The Story
Why it exists.
The beginning
Every summer since 1992, Issey Miyake has released a limited-edition flanker of L'Eau d'Issey, a chance to rethink what the fragrance could be under different light, different heat. For 2016, the house turned to Alberto Morillas, the Swiss perfumer behind countless modern classics, and gave him one instruction: make it feel like summer. The result was this, a collector's bottle with artwork by Michelle McKinney, sold only for the season, built around a fruit that had never quite found its footing in masculine fragrance. Kiwi. Not the safe choice. But then, summer itself never is.
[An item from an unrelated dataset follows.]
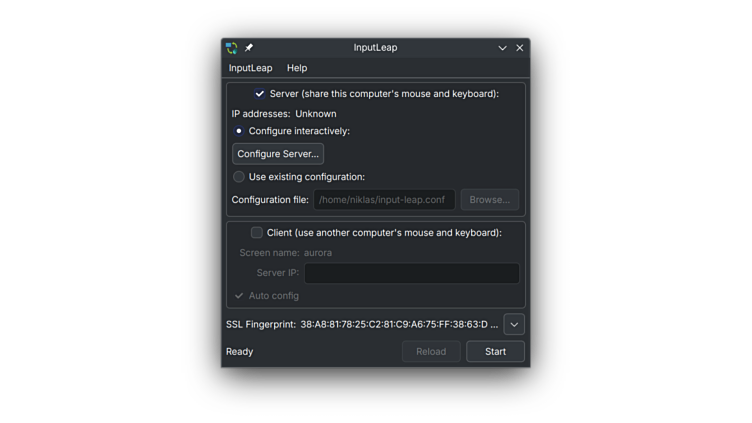Click the SSL fingerprint hash text
This screenshot has height=423, width=752.
pos(398,325)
Kiwi in perfumery is unusual. It's green without being sharp, sweet without being cloying, a fruit that sits in an uncomfortable middle ground between tropical and aromatic. Morillas handles it by surrounding it with things that sharpen it: grapefruit's bitterness, coriander's herbal edge. The combination doesn't smell like the fruit you'd buy at a market. It smells like the idea of summer, bright, slightly naive, easy to love. The pineapple in the heart is more straightforward, more lush. It's warmth you can wear without apology.
The evolution
The opening doesn't creep in, it arrives. Grapefruit hits first, sharp and immediate, followed by kiwi's green tang and coriander's whisper of spice. You're aware of this fragrance within seconds of spraying. That assertiveness fades over the first hour as pineapple and nutmeg settle in, adding body without weight. The drydown is where this edition earns its keep: cypress and vetiver together create a woody dryness that lingers close to the skin for 4-6 hours on most people, never loud, never demanding attention. It simply stays.
Cultural impact
Summer flankers occupy a strange space in fragrance culture, expected, almost obligatory for major houses, yet rarely memorable. The 2016 L'Eau d'Issey Pour Homme Summer edition falls into comfortable territory: it's well-made, pleasant, and disappears from shelves without fanfare. The kiwi note was the statement piece, unusual enough to catch attention in 2016, now simply part of the summer-fruity vocabulary.